Keen on exploring the region’s weaving traditions, Hernandez secured an apprenticeship under Irvin Trujillo after meeting him at the Fall Fiber Fiesta in Santa Fe. Much like the Ortegas, the Trujillo family, whose youngest members are now eighth-generation Chimayoans, has long-standing weaving roots in the area. Hernandez says her decision to apprentice with Trujillo was immediate. “Irvin was so humble and so patient with me,” she says. “He helped me feel confident in blending aspects of my San Antonio background with traditional New Mexican styles.”
Hernandez weaves on one of several standing looms, the largest more than 5 feet wide.

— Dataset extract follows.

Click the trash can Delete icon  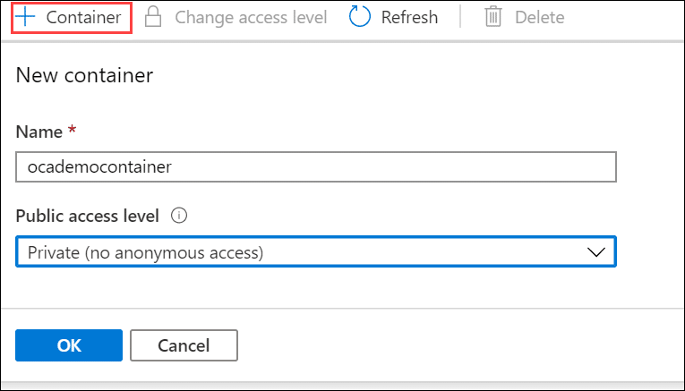[492, 17]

She demonstrates her respect for tradition in weavings that include “shape studies” of tightly geometric and boldly colored eight-pointed diamonds — a hallmark of Chimayó style — whose centers radiate outward in a kind of composed ecstasy. Other designs are far less formal; examples include simple white stars skipping across a navy plane and a pair of intertwining golden snakes above a soft tan surface. Hernandez enjoys creating both styles. “The analytical part of me really loves working within a tight grid or framework,” she says, “but I have a lot of favorite parts of the weaving process.”
Hernandez shakes up her concept of time by rebelling against modern pressures to be as fast as you can. “People say ‘time-consuming’ like it’s a bad thing,” says Hernandez, “and I question that. When I do something slowly and intentionally, I’m actually using my time in the best way I possibly could.”

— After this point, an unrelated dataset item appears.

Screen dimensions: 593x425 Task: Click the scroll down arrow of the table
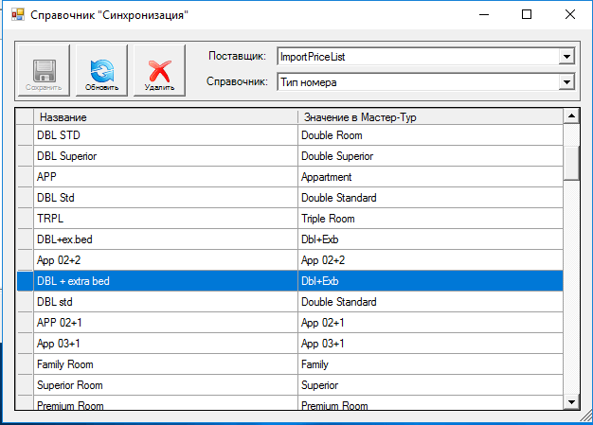click(571, 402)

History has shown, over the course of several hundred centuries, that Northern New Mexico weaving is anything but stationary. Today’s generation of loom-based artists, who evince a steadfast love for weaving, continues to preserve ancient traditions while also ingeniously creating new ones.
Iris McLister moved from Florida to Santa Fe in 1998 and has been a writer, mostly covering New Mexico art and history, nearly all of that time.